Stored data entries:
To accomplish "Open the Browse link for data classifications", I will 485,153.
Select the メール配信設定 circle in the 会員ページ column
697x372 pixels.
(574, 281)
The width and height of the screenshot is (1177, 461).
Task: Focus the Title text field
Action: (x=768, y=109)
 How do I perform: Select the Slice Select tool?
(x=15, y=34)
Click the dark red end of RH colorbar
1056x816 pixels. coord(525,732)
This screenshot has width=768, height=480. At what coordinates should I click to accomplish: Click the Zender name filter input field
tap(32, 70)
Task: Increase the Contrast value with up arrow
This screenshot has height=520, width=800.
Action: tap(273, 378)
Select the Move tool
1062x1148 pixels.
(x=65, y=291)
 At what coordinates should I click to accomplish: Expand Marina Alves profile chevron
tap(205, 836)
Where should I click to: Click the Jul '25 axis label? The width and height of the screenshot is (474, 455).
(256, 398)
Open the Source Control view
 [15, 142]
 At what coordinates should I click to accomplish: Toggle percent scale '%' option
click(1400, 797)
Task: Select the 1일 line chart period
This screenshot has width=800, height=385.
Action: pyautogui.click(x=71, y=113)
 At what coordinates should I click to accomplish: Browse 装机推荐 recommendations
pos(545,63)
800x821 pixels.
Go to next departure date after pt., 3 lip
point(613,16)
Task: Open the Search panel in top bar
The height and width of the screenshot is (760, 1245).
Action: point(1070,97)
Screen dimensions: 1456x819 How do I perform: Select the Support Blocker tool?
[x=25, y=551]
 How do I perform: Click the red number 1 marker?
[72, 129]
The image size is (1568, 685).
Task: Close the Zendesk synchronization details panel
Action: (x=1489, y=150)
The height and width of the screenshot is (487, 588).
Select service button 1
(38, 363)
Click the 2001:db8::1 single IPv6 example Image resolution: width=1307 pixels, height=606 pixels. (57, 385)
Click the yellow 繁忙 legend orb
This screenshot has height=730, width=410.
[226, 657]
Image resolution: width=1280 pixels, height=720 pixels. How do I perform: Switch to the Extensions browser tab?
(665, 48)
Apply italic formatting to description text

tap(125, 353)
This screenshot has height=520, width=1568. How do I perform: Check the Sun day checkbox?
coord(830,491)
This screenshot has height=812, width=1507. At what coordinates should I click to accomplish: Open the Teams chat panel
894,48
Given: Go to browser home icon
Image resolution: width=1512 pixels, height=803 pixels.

WHAT IS BEING ASKED: Give back every entry exactly, with nothing left out.

WRITTEN SOLUTION:
To accomplish "Open the Browse link for data classifications", I will 485,153.
Select the メール配信設定 circle in the 会員ページ column
697x372 pixels.
(574, 281)
The width and height of the screenshot is (1177, 461).
Task: Focus the Title text field
Action: (x=768, y=109)
 How do I perform: Select the Slice Select tool?
(x=15, y=34)
Click the dark red end of RH colorbar
1056x816 pixels. coord(525,732)
This screenshot has width=768, height=480. At what coordinates should I click to accomplish: Click the Zender name filter input field
tap(32, 70)
Task: Increase the Contrast value with up arrow
This screenshot has height=520, width=800.
Action: tap(273, 378)
Select the Move tool
1062x1148 pixels.
(x=65, y=291)
 At what coordinates should I click to accomplish: Expand Marina Alves profile chevron
tap(205, 836)
Where should I click to: Click the Jul '25 axis label? The width and height of the screenshot is (474, 455).
(256, 398)
Open the Source Control view
 [15, 142]
 At what coordinates should I click to accomplish: Toggle percent scale '%' option
click(1400, 797)
Task: Select the 1일 line chart period
This screenshot has width=800, height=385.
Action: pyautogui.click(x=71, y=113)
 At what coordinates should I click to accomplish: Browse 装机推荐 recommendations
pos(545,63)
800x821 pixels.
Go to next departure date after pt., 3 lip
point(613,16)
Task: Open the Search panel in top bar
The height and width of the screenshot is (760, 1245).
Action: point(1070,97)
Screen dimensions: 1456x819 How do I perform: Select the Support Blocker tool?
[x=25, y=551]
 How do I perform: Click the red number 1 marker?
[72, 129]
The image size is (1568, 685).
Task: Close the Zendesk synchronization details panel
Action: (x=1489, y=150)
The height and width of the screenshot is (487, 588).
Select service button 1
(38, 363)
Click the 2001:db8::1 single IPv6 example Image resolution: width=1307 pixels, height=606 pixels. (57, 385)
Click the yellow 繁忙 legend orb
This screenshot has height=730, width=410.
[226, 657]
Image resolution: width=1280 pixels, height=720 pixels. How do I perform: Switch to the Extensions browser tab?
(665, 48)
Apply italic formatting to description text

tap(125, 353)
This screenshot has height=520, width=1568. How do I perform: Check the Sun day checkbox?
coord(830,491)
This screenshot has height=812, width=1507. At what coordinates should I click to accomplish: Open the Teams chat panel
894,48
Given: Go to browser home icon
Image resolution: width=1512 pixels, height=803 pixels.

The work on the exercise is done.